**Material for this task**
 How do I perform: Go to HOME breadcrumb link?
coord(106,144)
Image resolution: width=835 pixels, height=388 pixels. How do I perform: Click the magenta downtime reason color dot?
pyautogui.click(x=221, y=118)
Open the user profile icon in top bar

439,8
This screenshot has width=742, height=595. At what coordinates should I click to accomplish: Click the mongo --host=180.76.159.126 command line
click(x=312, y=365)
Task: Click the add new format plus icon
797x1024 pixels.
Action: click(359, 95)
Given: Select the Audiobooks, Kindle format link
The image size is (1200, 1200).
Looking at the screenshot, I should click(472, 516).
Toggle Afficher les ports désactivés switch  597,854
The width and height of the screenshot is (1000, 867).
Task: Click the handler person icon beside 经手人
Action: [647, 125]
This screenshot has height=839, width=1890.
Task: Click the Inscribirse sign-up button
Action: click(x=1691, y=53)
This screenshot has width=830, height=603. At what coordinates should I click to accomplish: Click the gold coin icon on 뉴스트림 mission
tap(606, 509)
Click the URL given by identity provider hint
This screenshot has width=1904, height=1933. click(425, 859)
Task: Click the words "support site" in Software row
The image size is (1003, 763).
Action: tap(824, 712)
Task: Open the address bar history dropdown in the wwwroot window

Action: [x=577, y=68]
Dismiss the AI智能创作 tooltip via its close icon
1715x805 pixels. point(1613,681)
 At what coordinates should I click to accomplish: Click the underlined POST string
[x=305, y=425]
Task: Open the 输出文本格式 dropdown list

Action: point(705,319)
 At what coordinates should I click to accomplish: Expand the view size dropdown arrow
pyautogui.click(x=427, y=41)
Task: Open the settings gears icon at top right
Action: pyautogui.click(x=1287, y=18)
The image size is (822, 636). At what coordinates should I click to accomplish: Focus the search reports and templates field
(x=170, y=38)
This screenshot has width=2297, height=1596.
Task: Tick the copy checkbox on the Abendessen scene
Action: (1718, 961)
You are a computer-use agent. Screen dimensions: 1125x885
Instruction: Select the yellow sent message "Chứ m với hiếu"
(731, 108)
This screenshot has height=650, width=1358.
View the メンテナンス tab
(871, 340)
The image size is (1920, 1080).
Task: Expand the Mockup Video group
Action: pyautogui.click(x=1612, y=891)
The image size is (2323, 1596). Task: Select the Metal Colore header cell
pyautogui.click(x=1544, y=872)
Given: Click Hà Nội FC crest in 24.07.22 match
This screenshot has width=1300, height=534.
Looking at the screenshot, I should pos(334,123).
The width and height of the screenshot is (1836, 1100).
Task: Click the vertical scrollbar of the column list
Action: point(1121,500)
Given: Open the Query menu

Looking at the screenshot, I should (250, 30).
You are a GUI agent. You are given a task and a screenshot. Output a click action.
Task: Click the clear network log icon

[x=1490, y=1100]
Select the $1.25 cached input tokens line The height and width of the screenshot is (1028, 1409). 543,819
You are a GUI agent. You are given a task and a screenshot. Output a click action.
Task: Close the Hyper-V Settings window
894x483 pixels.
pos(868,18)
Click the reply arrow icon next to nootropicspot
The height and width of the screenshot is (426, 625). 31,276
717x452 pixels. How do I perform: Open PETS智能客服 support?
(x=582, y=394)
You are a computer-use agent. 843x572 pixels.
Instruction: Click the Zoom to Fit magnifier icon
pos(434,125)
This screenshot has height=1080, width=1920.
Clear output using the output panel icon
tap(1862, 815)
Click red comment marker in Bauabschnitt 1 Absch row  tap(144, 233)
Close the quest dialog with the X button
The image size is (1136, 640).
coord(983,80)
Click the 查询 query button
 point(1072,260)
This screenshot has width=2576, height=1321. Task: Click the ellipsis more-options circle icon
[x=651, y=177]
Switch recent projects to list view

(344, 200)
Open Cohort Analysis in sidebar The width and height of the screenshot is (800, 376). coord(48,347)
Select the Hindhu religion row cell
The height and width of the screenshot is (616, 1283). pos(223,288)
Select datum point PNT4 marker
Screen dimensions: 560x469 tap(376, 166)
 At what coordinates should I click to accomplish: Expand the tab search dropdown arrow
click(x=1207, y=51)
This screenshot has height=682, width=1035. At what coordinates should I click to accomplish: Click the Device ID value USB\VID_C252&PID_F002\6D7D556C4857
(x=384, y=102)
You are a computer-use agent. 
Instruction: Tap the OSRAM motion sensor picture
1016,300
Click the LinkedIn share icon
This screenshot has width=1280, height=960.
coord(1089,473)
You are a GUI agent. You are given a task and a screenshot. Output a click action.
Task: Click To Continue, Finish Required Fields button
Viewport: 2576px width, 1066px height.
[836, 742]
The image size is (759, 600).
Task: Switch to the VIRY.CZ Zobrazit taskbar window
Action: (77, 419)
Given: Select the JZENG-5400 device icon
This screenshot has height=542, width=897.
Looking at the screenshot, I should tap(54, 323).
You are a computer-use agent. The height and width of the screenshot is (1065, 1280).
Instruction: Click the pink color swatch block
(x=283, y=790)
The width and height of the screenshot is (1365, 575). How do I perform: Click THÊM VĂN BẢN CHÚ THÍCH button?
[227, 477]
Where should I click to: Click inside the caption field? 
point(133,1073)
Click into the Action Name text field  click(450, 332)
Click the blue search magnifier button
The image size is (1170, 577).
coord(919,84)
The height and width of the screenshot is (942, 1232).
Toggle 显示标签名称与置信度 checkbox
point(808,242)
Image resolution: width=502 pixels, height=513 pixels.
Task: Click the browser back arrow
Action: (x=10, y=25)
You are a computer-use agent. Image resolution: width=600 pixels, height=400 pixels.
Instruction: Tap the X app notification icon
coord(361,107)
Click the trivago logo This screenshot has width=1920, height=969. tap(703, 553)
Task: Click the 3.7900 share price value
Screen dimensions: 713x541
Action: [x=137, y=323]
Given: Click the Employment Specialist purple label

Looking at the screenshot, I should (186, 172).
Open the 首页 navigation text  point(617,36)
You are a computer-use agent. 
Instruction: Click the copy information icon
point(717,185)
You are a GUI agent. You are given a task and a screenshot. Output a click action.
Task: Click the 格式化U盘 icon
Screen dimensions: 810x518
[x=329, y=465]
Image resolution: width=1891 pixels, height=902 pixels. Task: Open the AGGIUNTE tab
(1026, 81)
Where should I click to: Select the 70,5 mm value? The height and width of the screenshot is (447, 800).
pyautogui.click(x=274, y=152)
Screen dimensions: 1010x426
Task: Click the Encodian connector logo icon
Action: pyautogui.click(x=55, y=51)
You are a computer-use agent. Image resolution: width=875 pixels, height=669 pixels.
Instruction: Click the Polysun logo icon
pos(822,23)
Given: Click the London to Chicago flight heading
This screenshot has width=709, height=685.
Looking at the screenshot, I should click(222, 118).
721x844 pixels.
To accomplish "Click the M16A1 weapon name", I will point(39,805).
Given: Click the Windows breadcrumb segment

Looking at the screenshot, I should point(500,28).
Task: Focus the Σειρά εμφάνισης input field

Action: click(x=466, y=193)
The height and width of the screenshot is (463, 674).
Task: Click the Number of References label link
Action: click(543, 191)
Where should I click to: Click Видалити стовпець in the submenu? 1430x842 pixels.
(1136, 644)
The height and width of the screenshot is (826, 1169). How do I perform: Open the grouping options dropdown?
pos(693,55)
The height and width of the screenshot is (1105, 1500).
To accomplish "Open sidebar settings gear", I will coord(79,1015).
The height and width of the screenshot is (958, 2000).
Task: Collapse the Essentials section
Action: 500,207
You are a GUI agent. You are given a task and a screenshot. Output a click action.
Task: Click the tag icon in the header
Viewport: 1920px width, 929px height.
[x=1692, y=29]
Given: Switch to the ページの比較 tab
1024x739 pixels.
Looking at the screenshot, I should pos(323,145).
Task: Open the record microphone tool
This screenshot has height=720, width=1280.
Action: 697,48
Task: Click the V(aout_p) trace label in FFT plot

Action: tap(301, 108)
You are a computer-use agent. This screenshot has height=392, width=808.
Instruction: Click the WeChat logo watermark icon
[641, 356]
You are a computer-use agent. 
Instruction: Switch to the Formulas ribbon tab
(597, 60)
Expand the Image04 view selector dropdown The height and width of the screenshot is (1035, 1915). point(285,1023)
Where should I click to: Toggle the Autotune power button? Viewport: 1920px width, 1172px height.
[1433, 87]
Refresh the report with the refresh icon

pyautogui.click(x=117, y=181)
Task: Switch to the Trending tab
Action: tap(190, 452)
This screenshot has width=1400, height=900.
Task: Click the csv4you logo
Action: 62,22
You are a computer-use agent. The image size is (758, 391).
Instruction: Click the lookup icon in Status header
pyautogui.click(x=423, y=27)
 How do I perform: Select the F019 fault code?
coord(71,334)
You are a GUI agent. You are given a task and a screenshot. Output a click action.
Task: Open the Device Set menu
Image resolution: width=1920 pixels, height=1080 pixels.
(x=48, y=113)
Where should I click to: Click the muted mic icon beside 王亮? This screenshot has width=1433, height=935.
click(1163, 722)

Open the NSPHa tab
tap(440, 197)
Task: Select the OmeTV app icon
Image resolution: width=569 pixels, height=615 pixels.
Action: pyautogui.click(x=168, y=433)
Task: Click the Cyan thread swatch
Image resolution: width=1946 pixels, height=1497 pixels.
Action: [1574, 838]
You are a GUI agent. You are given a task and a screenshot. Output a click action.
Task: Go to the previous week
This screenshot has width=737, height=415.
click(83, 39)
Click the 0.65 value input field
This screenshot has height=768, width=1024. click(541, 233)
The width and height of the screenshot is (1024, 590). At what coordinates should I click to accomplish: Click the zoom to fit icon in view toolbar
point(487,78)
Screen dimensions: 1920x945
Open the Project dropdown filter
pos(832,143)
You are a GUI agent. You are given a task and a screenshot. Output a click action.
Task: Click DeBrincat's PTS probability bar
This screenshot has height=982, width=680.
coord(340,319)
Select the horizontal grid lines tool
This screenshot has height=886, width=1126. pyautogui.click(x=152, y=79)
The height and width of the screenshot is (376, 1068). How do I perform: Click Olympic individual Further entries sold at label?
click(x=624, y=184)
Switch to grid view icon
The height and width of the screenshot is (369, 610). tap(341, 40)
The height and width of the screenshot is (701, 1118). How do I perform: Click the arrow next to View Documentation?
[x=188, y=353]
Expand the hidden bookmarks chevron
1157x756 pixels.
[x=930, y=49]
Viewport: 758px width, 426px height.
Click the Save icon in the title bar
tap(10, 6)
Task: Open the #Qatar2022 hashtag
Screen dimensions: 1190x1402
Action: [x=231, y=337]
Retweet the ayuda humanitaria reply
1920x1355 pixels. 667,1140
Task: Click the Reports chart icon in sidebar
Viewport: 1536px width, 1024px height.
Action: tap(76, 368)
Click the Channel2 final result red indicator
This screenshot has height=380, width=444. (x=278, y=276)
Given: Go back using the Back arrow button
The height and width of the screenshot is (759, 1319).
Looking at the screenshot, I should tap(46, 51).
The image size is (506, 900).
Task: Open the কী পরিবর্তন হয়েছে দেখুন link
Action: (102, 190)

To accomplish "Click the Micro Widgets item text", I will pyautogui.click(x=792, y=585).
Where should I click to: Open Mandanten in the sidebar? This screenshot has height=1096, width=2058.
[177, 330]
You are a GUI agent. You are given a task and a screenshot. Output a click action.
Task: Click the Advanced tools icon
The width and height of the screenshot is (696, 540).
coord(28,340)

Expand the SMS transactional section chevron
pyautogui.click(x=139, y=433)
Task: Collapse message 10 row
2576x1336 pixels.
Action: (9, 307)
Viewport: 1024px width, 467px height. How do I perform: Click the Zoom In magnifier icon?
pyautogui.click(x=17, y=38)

**Exercise directions**
Print the rows above exactly as they appear, from the line with "You are a computer-use agent. Image resolution: width=600" to the line with "Click the trivago", including both of those lines.

**Result for this exercise**
You are a computer-use agent. Image resolution: width=600 pixels, height=400 pixels.
Instruction: Tap the X app notification icon
coord(361,107)
Click the trivago logo This screenshot has width=1920, height=969. tap(703, 553)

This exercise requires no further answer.